Industrial enterprises are grouped into combines, trusts, and, since 1969, so-called industrial centrals. The centrals were created in an attempt to improve the organizational structure of industry, reduce control by the ministries and other central government agencies, and provide greater flexibility, in order to increase industrial efficiency. A major task assigned to the centrals is to introduce specialization of production.

Neither the organizational forms of the centrals nor their authority and responsibility vis-à-vis the enterprises and ministries have been clearly defined or legally established. The resultant uncertainty, experimentation, and bureaucratic disharmony have created considerable confusion in the administration of industry, which has been inimical to the attainment of the efficiency goal. At the same time, a variety of factors, including a shortage of investment funds, an inflexible price structure, and the method of evaluating enterprise performance, have militated against the expansion of specialization. Industry officials believe that it may require from three to five years to resolve the organizational problems posed by the creation of the centrals and that many other problems will have to be solved before specialization can become a reality.

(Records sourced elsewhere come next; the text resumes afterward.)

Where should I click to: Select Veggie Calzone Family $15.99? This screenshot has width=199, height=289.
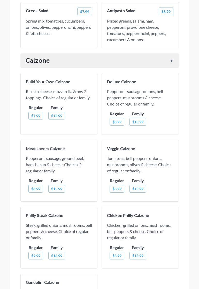tap(138, 189)
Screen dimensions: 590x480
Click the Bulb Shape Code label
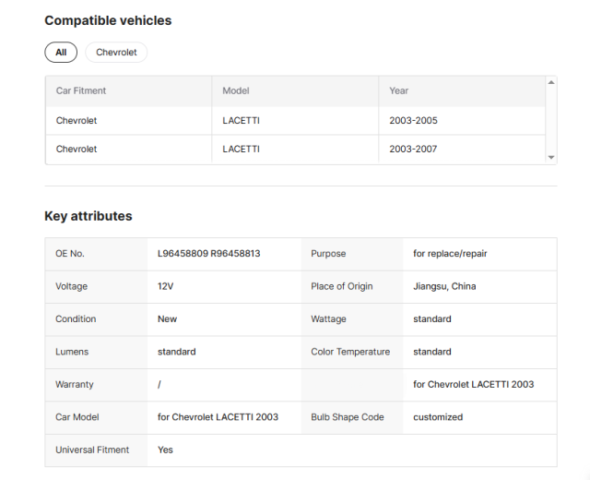[348, 417]
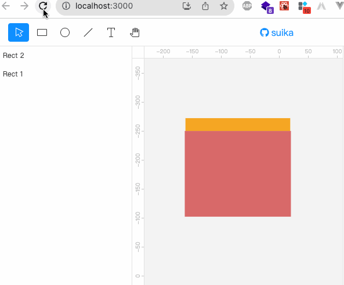Click the install app icon in address bar
344x285 pixels.
[x=187, y=6]
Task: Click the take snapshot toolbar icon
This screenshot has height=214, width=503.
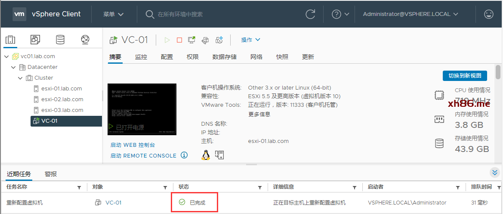Action: point(219,40)
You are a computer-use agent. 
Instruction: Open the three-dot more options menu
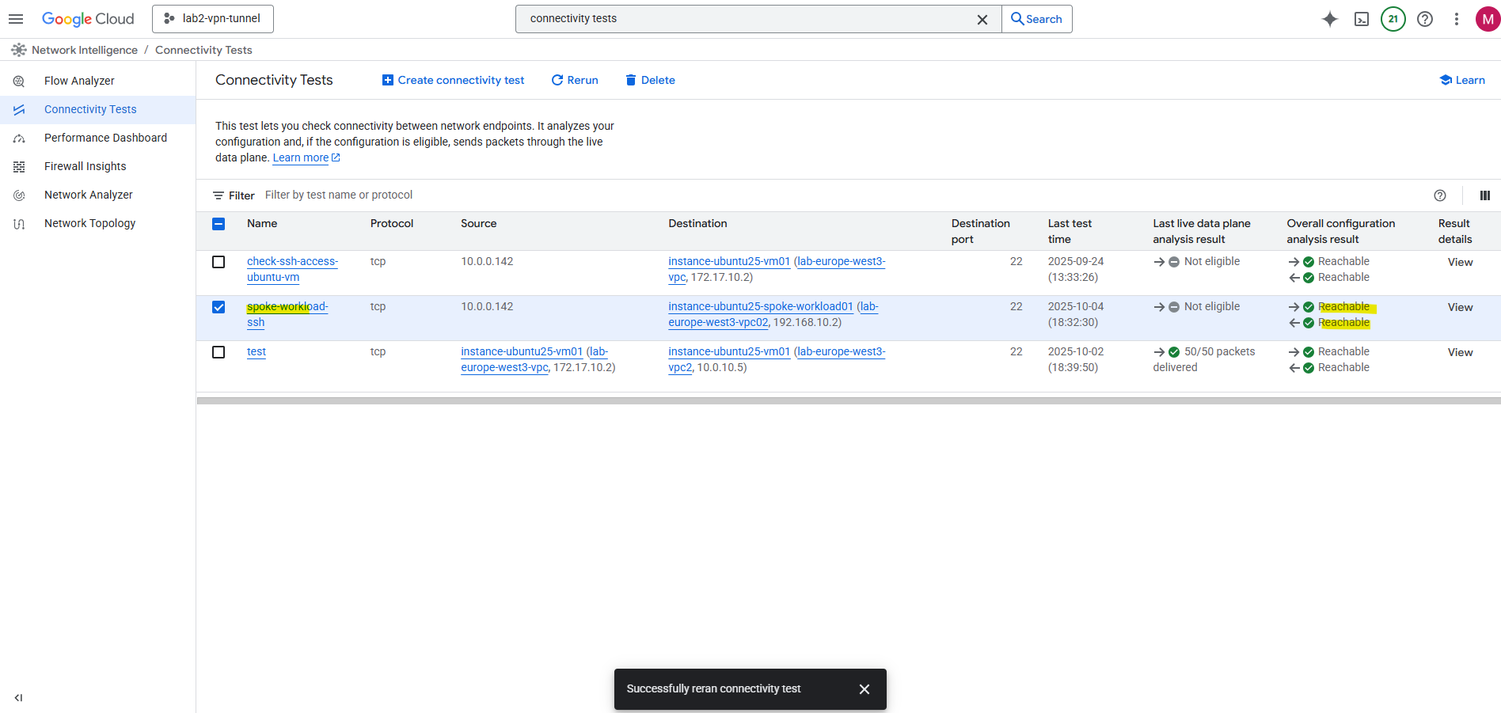(1457, 19)
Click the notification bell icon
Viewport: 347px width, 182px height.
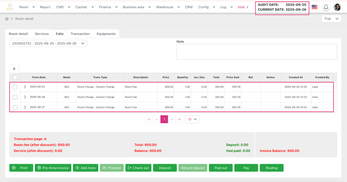326,7
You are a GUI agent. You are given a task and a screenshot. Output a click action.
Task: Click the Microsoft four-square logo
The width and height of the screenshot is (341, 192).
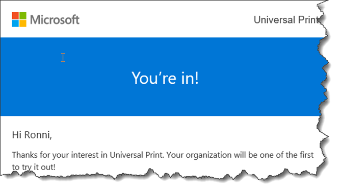[x=19, y=19]
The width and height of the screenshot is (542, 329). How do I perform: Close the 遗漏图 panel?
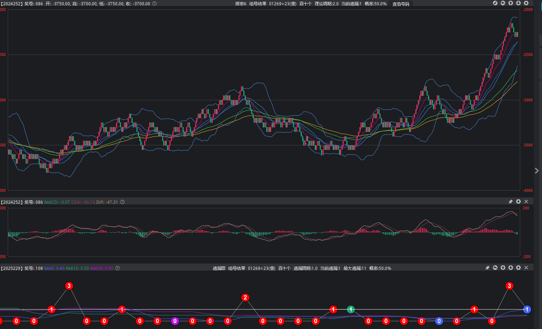(526, 268)
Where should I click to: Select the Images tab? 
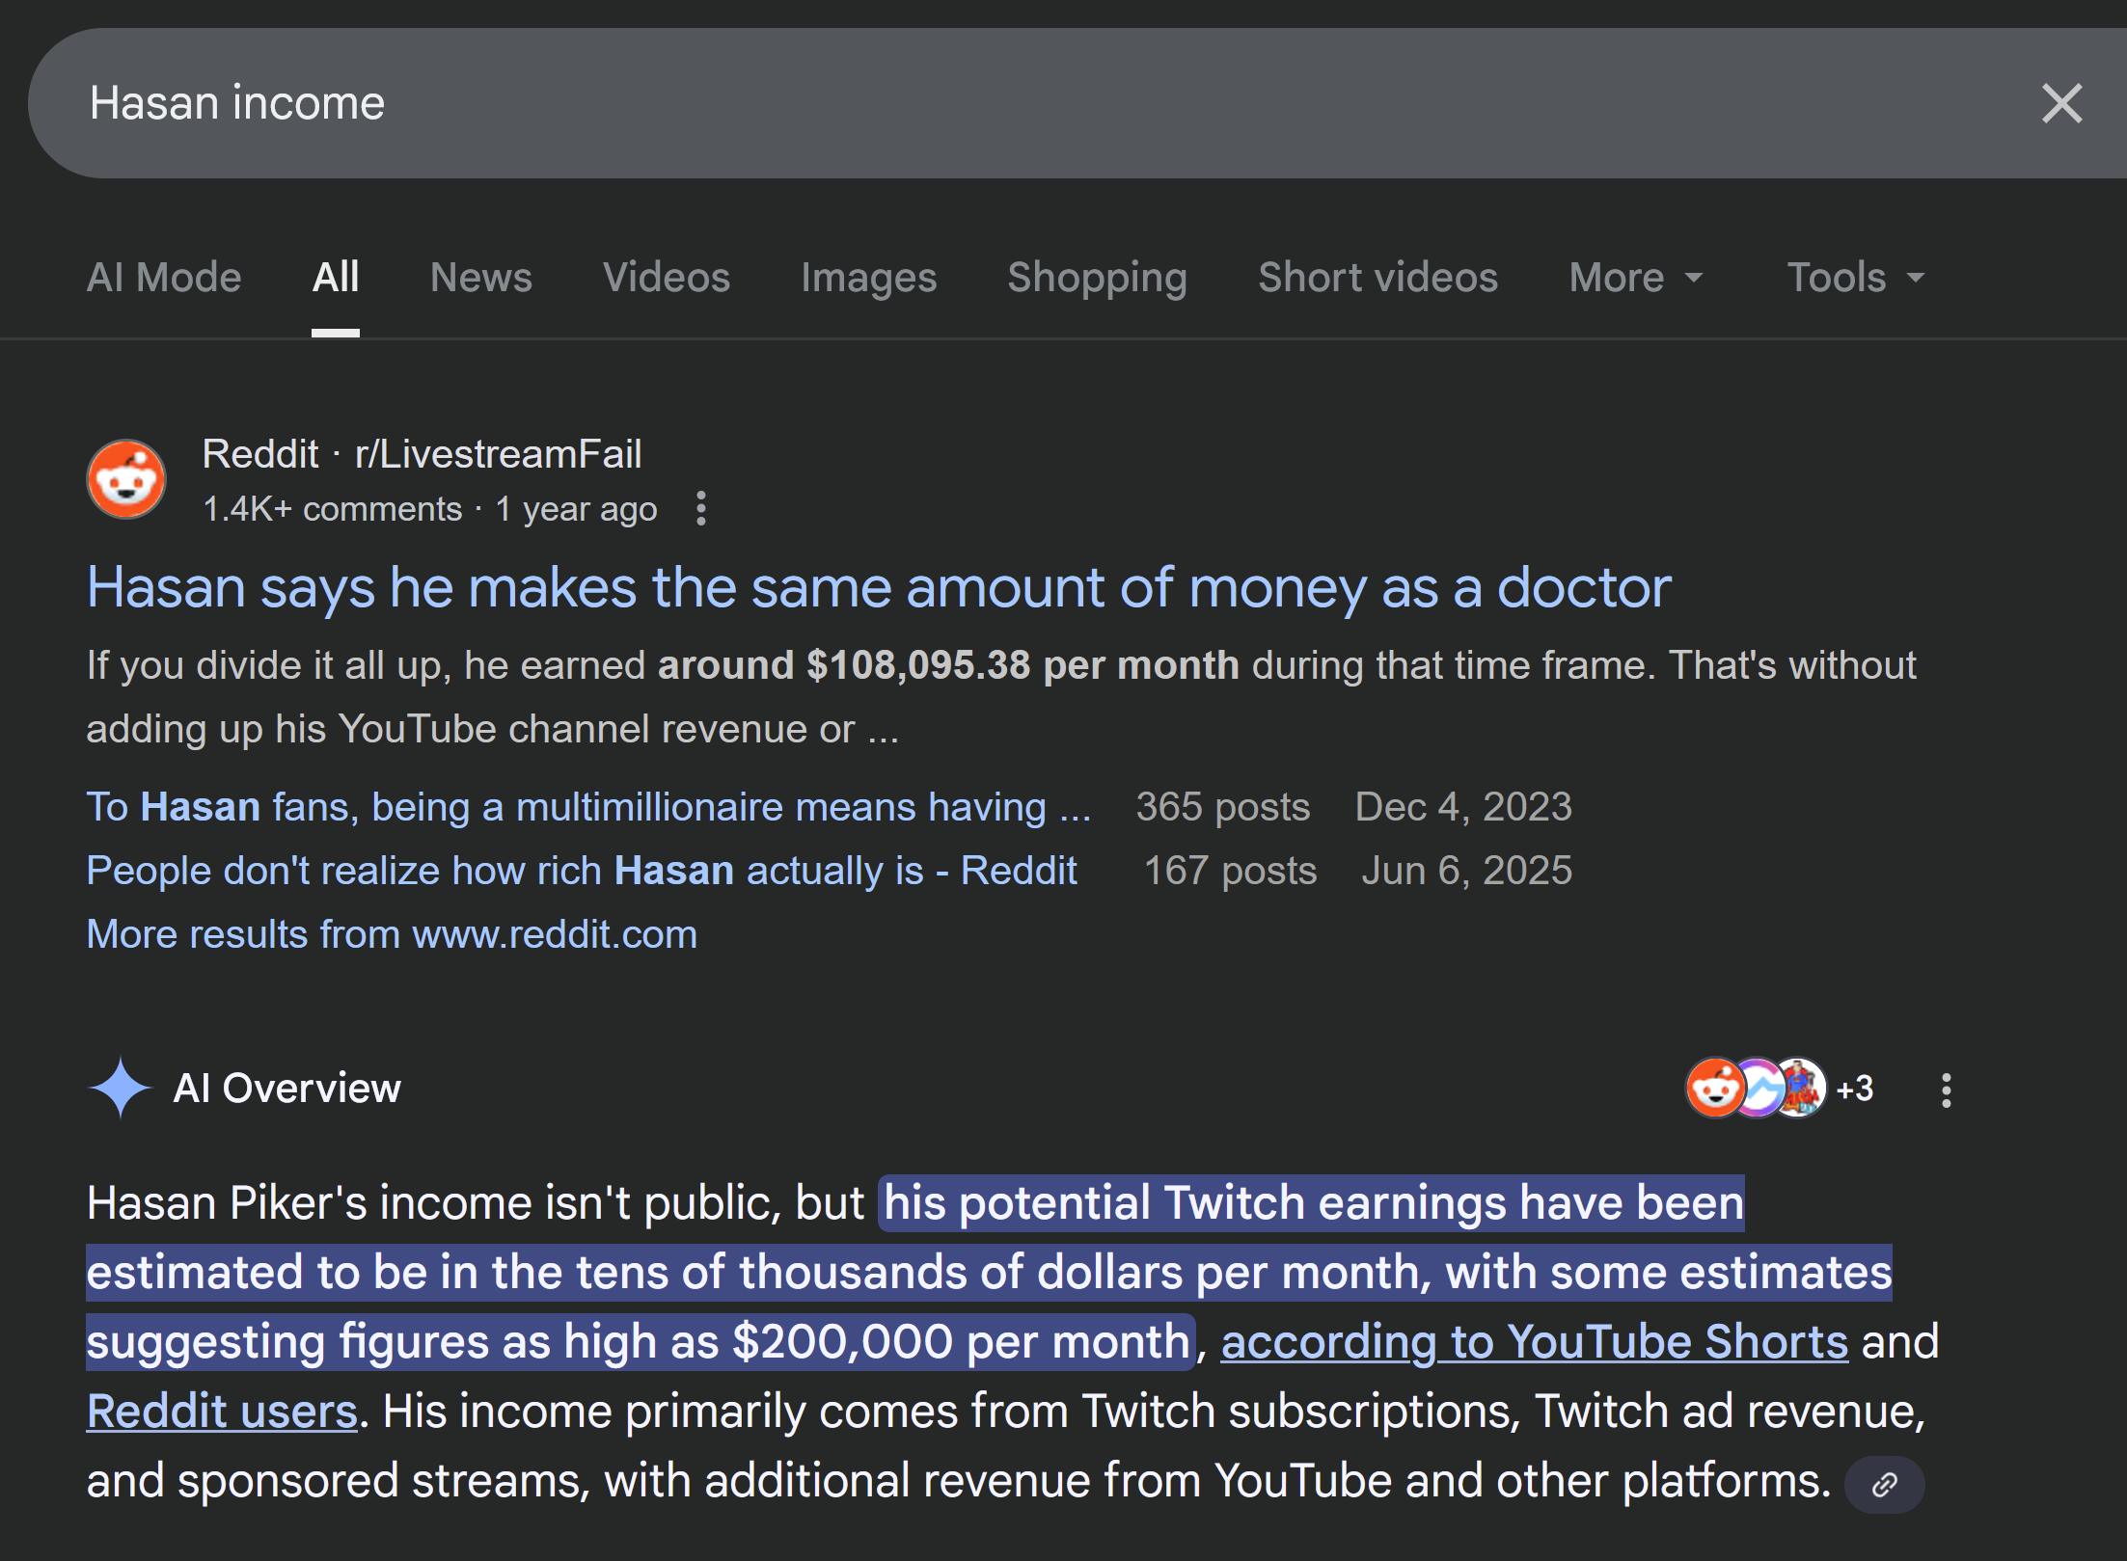[x=868, y=278]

Industrial combines, trusts, and centrals function under the jurisdiction of industrial ministries, of which there were eleven at the end of 1971 (see ch. 8). Industrial ministries have undergone an almost continuous process of reorganization. New ministries have been created; old ones, abolished; still others, amalgamated and split. Spheres of the ministries' activities have been reshuffled, and their internal structures have been modified—all in the interest of improving socialist industrial organization and raising the efficiency of production. One foreign observer remarked that, whenever something went wrong in the economy, reorganization in one form or another was undertaken in an effort to solve the problem through administrative means.